Except Alexis had dodged across the sidewalk only to narrowly miss being hit by a modern day car. Maxwell had thrown himself in the way to stop her. He’d saved her life. Her heart warms at the thought though there is an ache with every beat. When she’d fallen she felt it all knock out of her: the vision, the clairvoyance, the ability to hear the whispers coming from the notoriously haunted Blackvine Manor.
“Good evening, Ms. Cole.” The doorman tips his cap to her.
“Hi, Darren. How’s your Tuesday?” She shifts the bag of groceries to her hip as she stops to chat.
“Quiet, everyone’s working hard. Is that what Mr. Charles is doing?”
“I hope so; he’s supposed to be studying.”
Darren looks out at the gathering storm clouds and smiles mischievously, “You’re brave to hang out in his condo all alone. Don’t you know it’s haunted?”
Alexis brightens up. “Oh, really? Do tell!”
“Back when this place was a real working warehouse, not frou-frou lofts, there was a horrible accident.” Darren rubs his hands together, getting into the story. “One of the workers was using the freight elevator. His team was running late for a deadline and they decided to add a few more loads before he took it down. It was too much weight and the elevator plunged all the way to the basement. Folks say that worker is still up on the top floor, your floor, trying to finish his work so he can go home.”
“I don’t know, Darren,” Alexis shrugs. “Not very scary.”
He smiles. “Just think about it on your way up.”
She laughs as he holds the elevator doors open for her. Once they close she puts down her bag of groceries and hits every button so the ride will take longer. Taking a few deep breaths, Alexis swings her hands in a circle, trying to open up a channel of communication like the psychic taught her.

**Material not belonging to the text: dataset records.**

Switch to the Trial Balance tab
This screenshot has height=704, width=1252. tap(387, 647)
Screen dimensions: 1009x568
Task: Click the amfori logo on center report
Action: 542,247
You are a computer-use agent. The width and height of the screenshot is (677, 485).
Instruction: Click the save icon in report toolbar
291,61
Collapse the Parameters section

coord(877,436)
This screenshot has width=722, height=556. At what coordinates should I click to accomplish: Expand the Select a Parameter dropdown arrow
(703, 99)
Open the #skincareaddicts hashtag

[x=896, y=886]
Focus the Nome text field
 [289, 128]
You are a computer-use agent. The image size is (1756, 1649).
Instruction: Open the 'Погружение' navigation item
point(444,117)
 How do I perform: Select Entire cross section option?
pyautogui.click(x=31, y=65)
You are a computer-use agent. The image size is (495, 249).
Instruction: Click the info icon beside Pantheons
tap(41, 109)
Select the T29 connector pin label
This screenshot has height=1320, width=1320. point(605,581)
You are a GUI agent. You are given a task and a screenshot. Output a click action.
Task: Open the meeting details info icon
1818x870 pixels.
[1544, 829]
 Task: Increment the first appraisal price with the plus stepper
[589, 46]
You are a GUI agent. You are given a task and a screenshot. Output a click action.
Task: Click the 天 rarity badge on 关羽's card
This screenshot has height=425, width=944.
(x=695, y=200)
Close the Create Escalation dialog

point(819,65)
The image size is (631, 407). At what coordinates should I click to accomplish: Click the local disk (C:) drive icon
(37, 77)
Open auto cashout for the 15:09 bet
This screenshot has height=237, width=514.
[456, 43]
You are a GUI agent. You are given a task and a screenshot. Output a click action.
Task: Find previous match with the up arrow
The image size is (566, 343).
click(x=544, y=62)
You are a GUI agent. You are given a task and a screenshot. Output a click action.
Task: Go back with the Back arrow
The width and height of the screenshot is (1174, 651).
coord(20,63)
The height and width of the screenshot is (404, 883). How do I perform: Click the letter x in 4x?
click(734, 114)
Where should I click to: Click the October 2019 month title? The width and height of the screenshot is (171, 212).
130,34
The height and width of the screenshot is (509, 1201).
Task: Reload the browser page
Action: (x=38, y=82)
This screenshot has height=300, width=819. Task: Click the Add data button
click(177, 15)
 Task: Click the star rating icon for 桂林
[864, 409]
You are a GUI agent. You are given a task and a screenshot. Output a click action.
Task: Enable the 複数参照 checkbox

There’s nothing, not even a whisper and she can feel tears stinging her eyes. The elevator doors open on the top floor and she can hear music coming from Maxwell’s condo. He swings open his door and smiles broadly at her, coming out to take the groceries and give her a kiss.
She can’t complain that everything is so blissfully normal, yet she still feels like crying.
Chapter Twenty-Five
MAXWELL POURS HER ANOTHER GLASS of wine. “I could get used to this.”
“What? Keeping me prisoner?” Alexis flashes him a smile.
“Come on, you can’t tell me you miss that little studio apartment.” He settles down on the leather couch next to her and gestures to the skyline out the wide windows. “I think we have a good thing going here.”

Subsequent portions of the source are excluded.